Many companies have been trimming those costs by dumping retiree health care entirely. In 1993, 40% of large employers offered such benefits to those over 65. By 2005 just 21% did, says Mercer Human Resources Consulting.

But rather than drop benefits altogether, "a lot of clients are saying: 'Let's re-engineer our retiree (health) plans,"' says Edward Kaplan, national health practice leader at consultants Segal Co. A small but growing number of companies are trying one new approach: transforming retiree insurance into a 401(k)-type perk. Instead of promising to pay, say, half of a retiree's premiums, no matter how costly, these companies are setting aside a fixed amount for each pensioner's medical care. After that, retirees are on their own, even if costs top what's in their account.

About 5% of employers who offer benefits have switched to such defined-contribution accounts, including DaimlerChrysler (DCX ), which will move managers and other nonunion workers into one in 2007. An additional 13% have simply capped yearly retiree health spending.
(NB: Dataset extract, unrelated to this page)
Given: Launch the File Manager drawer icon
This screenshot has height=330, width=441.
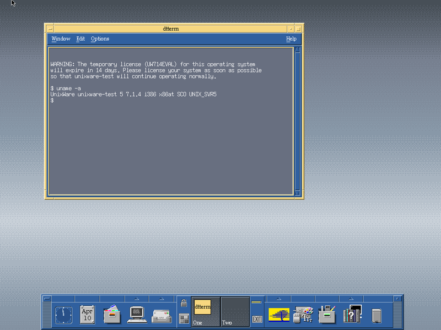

Another 25% are considering such changes, Mercer found.


Embarq Corp. (EQ ), a $6 billion telecom firm spun off during the 2005 merger of Sprint and Nextel Communications Inc., is weighed down with more retirees than workers, and its medical obligations may be underfunded by up to $600 million. To address the problem, the Overland Park (Kan.) company is setting aside $1,300 for every year an employee works past age 50. The money accumulates with interest but doesn't legally belong to workers the way a 401(k) does, though they can use it to buy health coverage upon retirement.

Companies such as Embarq are sticking with retiree coverage because they fear losing an aging but skilled workforce. Embarq's average employee is in his or her late 40s, has 24 years of service, and highly values retiree benefits. Embarq switched with the backing of its unions. Says Randy Parker, director of benefits: "We made a conscious decision to continue coverage because of our demographics."

One of the first Embarq retirees to use such an account, Alice Alfano, 67, retired last year after 17 years at the local phone company in the Orlando area. Because she was older than 50 when the plan began, Embarq credited her with about $32,000 at retirement. That was enough, Embarq figures, for a Medicare supplement policy for the rest of her life.

On her own, Alfano would be paying $79 a month for a group policy Embarq offers from CIGNA Corp. (CI ). But her husband, Fred, 63, is also on her plan. So the couple will pay $489 a month until he is eligible for Medicare at 65. That will eat into a good chunk of the funds in her Embarq account, but she figures it's better than no benefit at all. "Who knows if I'll live to 80 or 85? I'll use the money...until it's gone," she says. For Alfano, at least, that flexibility is worth the long-run risk.